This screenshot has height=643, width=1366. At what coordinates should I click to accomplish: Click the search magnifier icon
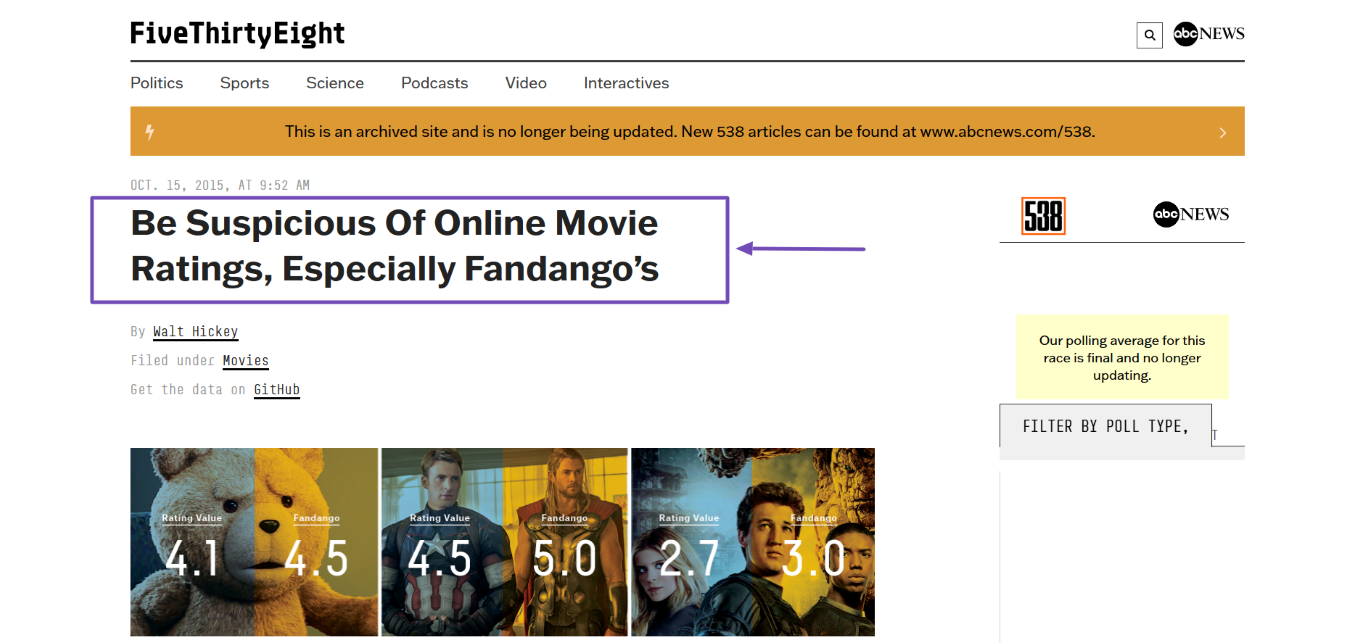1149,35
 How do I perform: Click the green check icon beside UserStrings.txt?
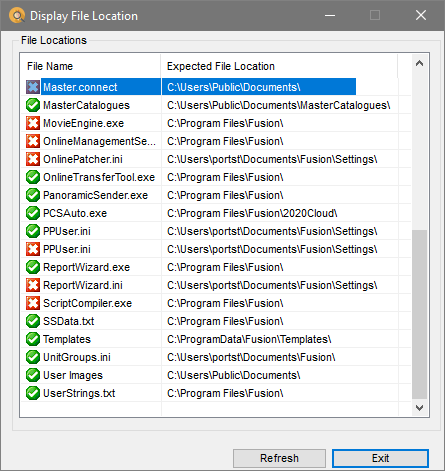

* * *

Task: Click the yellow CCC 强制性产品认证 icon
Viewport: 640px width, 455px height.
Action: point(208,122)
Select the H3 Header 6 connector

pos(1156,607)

---

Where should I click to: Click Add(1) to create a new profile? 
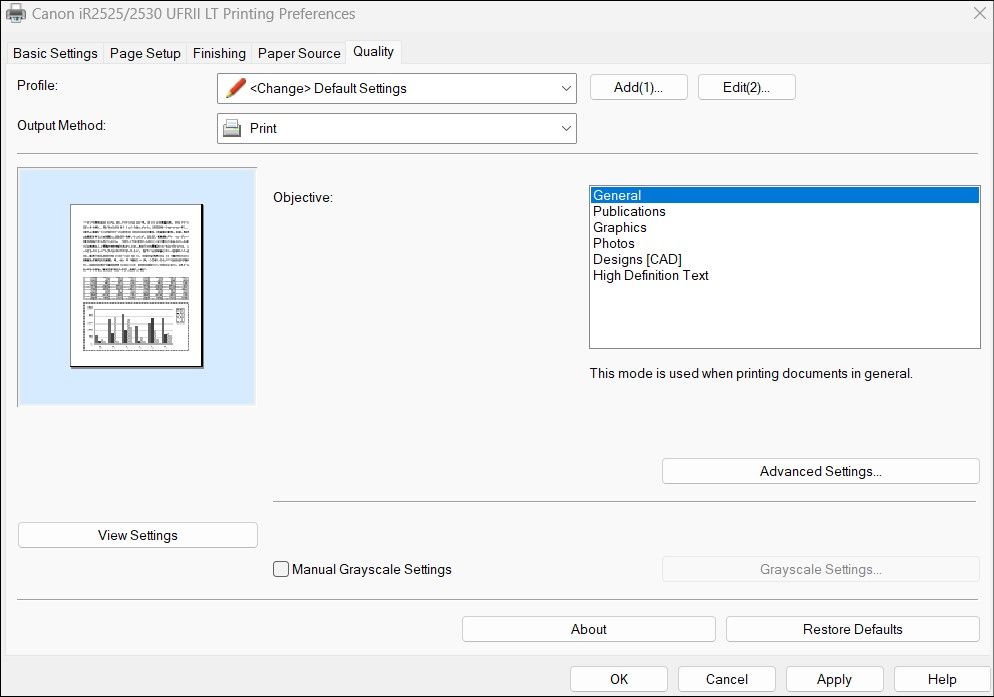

Activity
Reproduce the data above exactly, but only the lines from the one showing "This screenshot has" through the one showing "How do I perform: Click", with both ends kept and the pictures left out.

Solution below
This screenshot has height=643, width=1366. At what coordinates should I click to accomplish: Click the search magnifier icon
1149,35
 How do I perform: Click the green check icon beside UserStrings.txt?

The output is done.